=== DIRECTIVE ===
Reproduce the material below word for word, line by line, without changing anything.

=== RECORDS PROVIDED ===
___
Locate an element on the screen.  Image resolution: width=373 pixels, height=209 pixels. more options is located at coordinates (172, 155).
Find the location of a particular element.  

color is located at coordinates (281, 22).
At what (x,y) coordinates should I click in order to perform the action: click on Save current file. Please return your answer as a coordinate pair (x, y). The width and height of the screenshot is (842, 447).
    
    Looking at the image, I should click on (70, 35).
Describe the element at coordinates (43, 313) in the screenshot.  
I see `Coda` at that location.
___
=== ANSWER ===
Locate an element on the screen.  Image resolution: width=373 pixels, height=209 pixels. more options is located at coordinates (172, 155).
Find the location of a particular element.  

color is located at coordinates (281, 22).
At what (x,y) coordinates should I click in order to perform the action: click on Save current file. Please return your answer as a coordinate pair (x, y). The width and height of the screenshot is (842, 447).
    
    Looking at the image, I should click on (70, 35).
Describe the element at coordinates (43, 313) in the screenshot.  
I see `Coda` at that location.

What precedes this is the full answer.